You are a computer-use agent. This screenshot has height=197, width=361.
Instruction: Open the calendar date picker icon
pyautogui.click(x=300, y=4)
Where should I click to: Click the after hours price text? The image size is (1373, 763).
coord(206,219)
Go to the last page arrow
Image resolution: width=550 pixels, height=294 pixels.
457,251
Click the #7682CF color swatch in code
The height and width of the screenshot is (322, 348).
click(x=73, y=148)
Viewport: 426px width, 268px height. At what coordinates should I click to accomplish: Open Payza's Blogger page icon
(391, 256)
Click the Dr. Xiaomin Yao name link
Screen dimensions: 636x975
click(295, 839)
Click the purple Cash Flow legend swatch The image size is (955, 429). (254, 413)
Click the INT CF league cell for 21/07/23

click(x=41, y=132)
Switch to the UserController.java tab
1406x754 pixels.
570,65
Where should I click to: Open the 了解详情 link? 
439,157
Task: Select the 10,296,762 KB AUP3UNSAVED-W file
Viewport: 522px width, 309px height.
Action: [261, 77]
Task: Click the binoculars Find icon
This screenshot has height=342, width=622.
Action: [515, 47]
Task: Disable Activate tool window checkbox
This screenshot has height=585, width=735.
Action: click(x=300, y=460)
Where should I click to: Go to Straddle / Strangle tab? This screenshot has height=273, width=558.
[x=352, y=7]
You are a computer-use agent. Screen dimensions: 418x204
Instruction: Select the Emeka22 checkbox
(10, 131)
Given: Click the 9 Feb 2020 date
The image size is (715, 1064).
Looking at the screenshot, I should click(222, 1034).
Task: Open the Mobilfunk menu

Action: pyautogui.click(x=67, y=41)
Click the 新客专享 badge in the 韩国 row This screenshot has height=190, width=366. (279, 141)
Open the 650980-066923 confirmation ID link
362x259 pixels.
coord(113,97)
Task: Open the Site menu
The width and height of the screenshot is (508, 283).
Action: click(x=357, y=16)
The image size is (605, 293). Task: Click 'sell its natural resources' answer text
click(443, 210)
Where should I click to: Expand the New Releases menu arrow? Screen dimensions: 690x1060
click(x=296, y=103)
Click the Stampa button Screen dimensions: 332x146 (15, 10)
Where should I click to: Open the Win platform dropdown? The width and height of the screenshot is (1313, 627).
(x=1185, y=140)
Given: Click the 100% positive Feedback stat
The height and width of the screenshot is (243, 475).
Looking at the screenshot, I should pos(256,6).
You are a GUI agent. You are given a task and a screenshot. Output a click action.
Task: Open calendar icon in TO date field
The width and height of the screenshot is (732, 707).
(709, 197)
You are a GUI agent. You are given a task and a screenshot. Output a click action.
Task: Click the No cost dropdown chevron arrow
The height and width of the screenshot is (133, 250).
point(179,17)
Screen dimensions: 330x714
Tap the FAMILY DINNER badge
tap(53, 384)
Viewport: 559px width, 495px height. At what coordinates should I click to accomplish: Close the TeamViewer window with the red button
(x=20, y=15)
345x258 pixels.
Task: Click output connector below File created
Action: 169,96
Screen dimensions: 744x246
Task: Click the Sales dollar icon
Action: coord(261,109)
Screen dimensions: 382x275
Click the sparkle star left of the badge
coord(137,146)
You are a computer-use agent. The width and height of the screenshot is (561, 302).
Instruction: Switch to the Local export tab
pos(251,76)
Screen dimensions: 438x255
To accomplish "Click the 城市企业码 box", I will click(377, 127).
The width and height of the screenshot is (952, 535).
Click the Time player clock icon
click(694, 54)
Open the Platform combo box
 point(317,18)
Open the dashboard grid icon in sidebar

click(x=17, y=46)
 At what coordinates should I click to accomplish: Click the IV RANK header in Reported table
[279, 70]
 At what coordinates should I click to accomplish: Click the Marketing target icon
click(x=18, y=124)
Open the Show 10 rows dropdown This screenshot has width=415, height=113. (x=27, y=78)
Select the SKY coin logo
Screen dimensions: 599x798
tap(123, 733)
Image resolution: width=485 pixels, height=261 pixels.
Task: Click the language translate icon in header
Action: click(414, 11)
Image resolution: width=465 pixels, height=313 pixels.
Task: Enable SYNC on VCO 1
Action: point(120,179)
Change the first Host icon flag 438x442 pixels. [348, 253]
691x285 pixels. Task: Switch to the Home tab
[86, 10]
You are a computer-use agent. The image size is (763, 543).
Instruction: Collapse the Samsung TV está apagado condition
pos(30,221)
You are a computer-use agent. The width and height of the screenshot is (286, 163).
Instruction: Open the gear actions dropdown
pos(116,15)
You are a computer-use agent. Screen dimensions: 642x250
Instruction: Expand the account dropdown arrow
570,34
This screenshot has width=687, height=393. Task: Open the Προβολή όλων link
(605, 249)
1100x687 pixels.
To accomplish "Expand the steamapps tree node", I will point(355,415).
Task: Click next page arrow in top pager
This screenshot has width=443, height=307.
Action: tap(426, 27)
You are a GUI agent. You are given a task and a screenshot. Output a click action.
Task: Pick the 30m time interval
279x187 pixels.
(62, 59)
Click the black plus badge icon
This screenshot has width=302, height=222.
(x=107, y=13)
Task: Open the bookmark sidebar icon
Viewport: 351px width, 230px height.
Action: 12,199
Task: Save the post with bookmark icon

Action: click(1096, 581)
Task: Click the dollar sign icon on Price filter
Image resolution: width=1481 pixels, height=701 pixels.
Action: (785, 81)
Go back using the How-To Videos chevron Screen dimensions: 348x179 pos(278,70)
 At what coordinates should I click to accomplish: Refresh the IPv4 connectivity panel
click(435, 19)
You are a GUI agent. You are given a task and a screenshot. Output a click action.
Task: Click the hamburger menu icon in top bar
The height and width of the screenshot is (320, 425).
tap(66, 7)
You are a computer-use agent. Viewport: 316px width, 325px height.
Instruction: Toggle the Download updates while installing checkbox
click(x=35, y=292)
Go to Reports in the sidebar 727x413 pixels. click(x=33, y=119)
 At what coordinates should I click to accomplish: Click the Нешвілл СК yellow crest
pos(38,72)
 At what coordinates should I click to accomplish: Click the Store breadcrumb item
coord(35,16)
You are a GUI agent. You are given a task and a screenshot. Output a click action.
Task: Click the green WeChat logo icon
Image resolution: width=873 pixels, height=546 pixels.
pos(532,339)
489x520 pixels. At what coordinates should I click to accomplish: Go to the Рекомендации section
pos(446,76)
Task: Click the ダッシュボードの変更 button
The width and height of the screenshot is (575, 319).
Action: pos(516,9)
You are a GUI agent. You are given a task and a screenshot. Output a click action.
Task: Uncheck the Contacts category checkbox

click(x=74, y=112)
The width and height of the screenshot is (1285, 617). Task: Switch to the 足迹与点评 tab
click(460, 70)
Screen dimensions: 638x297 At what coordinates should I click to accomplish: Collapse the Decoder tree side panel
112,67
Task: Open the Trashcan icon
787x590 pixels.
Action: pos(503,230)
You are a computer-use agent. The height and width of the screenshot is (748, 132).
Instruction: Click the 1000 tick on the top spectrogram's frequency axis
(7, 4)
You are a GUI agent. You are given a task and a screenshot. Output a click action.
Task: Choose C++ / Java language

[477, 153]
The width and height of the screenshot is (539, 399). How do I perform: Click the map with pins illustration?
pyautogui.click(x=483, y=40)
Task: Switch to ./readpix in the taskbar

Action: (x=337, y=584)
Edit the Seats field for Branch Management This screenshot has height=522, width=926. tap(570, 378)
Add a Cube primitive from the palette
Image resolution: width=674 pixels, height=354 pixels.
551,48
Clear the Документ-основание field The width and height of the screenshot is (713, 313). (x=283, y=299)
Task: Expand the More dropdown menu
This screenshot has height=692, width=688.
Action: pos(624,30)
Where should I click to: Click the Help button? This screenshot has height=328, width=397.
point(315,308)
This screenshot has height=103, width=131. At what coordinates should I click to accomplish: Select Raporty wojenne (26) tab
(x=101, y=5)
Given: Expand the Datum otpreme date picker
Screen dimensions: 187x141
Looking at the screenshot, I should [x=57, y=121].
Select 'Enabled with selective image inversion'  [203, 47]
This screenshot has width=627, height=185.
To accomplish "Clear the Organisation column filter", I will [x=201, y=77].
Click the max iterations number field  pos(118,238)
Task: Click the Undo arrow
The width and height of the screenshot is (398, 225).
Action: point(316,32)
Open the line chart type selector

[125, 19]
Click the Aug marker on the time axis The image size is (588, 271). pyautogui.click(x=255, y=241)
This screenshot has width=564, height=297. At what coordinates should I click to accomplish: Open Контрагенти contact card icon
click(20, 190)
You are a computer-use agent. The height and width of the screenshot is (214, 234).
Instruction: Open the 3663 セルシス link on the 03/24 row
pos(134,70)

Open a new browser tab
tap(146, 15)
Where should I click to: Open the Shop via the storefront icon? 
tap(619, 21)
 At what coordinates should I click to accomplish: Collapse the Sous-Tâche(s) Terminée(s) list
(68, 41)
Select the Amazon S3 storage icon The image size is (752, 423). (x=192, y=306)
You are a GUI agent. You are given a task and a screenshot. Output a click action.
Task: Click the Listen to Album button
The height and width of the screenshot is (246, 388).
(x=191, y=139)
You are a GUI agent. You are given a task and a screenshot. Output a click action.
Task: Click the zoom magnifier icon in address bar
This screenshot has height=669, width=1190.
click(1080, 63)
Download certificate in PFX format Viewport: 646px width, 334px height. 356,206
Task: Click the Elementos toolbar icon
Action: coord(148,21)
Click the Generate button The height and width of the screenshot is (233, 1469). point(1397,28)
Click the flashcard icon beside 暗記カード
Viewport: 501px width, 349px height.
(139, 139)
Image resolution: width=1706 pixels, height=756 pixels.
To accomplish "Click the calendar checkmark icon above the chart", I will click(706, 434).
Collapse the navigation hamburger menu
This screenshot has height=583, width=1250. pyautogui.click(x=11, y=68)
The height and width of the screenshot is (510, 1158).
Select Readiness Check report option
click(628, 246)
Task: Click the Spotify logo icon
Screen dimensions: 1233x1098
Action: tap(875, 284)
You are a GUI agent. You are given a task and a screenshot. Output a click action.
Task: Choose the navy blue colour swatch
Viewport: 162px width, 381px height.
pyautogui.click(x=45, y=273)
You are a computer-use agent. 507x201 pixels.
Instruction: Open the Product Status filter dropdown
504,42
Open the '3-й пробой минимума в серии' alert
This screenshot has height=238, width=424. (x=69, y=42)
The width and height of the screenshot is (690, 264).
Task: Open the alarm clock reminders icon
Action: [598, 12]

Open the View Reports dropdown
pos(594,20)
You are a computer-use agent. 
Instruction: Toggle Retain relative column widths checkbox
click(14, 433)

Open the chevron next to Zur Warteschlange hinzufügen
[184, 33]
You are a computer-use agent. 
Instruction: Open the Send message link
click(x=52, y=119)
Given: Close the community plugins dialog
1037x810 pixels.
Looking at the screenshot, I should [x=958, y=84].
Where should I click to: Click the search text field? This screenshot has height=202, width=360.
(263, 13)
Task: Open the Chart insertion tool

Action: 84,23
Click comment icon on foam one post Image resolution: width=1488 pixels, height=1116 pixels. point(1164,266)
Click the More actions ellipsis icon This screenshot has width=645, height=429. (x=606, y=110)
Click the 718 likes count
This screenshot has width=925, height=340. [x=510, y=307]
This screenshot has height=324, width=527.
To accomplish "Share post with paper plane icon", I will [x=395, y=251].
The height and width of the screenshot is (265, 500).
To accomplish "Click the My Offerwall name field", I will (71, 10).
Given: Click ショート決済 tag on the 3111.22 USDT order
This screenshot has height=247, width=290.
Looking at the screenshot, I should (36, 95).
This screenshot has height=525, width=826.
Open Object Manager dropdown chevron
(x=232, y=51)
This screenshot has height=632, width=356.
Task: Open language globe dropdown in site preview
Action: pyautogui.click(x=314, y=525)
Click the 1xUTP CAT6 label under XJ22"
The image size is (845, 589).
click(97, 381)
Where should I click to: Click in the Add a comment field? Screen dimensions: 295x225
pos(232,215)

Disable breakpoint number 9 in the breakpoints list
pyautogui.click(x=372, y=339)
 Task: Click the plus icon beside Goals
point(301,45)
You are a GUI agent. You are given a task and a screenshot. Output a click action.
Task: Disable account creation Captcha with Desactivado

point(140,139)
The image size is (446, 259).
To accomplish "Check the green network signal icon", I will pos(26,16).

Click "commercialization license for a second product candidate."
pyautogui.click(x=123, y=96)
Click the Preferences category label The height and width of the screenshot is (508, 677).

◆ ◆ ◆ ◆

◆ Problem to solve
Given the records above, restate word for word only the lines starting at the one with "This screenshot has height=585, width=735." and ending at the one with "Given: Click the 100% positive Feedback stat".

◆ Solved exercise
This screenshot has height=585, width=735.
Action: click(x=300, y=460)
Where should I click to: Go to Straddle / Strangle tab? This screenshot has height=273, width=558.
[x=352, y=7]
You are a computer-use agent. Screen dimensions: 418x204
Instruction: Select the Emeka22 checkbox
(10, 131)
Given: Click the 9 Feb 2020 date
The image size is (715, 1064).
Looking at the screenshot, I should click(222, 1034).
Task: Open the Mobilfunk menu

Action: pyautogui.click(x=67, y=41)
Click the 新客专享 badge in the 韩国 row This screenshot has height=190, width=366. (279, 141)
Open the 650980-066923 confirmation ID link
362x259 pixels.
coord(113,97)
Task: Open the Site menu
The width and height of the screenshot is (508, 283).
Action: click(x=357, y=16)
The image size is (605, 293). Task: Click 'sell its natural resources' answer text
click(443, 210)
Where should I click to: Expand the New Releases menu arrow? Screen dimensions: 690x1060
click(x=296, y=103)
Click the Stampa button Screen dimensions: 332x146 (15, 10)
Where should I click to: Open the Win platform dropdown? The width and height of the screenshot is (1313, 627).
(x=1185, y=140)
Given: Click the 100% positive Feedback stat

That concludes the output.